Krass, Digga! In der neuesten Verfilmung des Klassikers geht es schwer modern zu. Robin (niedlich, aber zu jungenhaft: Taron Egerton) trägt Hoodie, als hätte er sich gerade bei H&M neu eingekleidet. Ben „Sheriff von Nottingham“ Mendelsohn stolziert in einem vom letzten „Star Wars“-Dreh recycelten Latexmantel durchs Bild. Und Maid Marian (Eve Hewson) hat die Ausstrahlung einer youtube-Influencerin mit zu viel Make-up im Gesicht. Willkommen auf der Beautyconvention im Sherwood Forest!
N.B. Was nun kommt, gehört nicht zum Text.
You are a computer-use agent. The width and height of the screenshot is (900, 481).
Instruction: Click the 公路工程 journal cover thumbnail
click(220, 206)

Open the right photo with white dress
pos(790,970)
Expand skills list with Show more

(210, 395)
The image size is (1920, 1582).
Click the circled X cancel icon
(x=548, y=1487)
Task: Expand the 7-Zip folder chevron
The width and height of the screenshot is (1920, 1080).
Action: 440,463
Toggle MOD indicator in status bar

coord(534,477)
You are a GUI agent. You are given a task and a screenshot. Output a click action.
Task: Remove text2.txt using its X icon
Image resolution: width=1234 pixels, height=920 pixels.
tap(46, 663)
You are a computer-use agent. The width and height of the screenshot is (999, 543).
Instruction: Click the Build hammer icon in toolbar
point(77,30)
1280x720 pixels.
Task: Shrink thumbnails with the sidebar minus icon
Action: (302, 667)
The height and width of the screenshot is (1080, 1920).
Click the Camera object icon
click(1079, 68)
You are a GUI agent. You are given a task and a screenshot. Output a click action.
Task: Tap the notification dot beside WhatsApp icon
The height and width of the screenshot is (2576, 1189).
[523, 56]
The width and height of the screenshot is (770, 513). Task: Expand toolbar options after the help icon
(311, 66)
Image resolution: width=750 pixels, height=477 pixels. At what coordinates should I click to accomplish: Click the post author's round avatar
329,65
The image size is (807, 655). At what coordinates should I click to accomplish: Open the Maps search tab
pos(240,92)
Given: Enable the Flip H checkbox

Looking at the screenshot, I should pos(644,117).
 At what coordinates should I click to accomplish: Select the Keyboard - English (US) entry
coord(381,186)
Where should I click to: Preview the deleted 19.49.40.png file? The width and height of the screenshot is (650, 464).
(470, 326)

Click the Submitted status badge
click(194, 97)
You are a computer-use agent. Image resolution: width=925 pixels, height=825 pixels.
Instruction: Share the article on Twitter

Otto Bathursts Versuch, historischen Abenteuerfilm und Video Game zu mixen, geht nicht auf. Die Szenen vom blutigen Kreuzzug in Syrien wirken, als wären sie von einem minder begabten Ridley Scott-Schüler für eine Fortsetzung von „Black Hawk Down“ inszeniert worden. Viel Staub, zertrümmerte Ruinen und pseudo-cooles Military-Gehabe in feschen Combat-Outfits. Wahrscheinlich hätte der Regisseur seine Protagonisten am liebsten mit Maschinengewehren statt mit Pfeil und Bogen schießen lassen. Und beim Kampf der geknechteten Einwohner von Nottingham gegen die Armee des Sheriffs hat man eher den Eindruck, Bilder vom Hamburger G20-Gipfel zu sehen, als ein mittelalterliches Scharmützel.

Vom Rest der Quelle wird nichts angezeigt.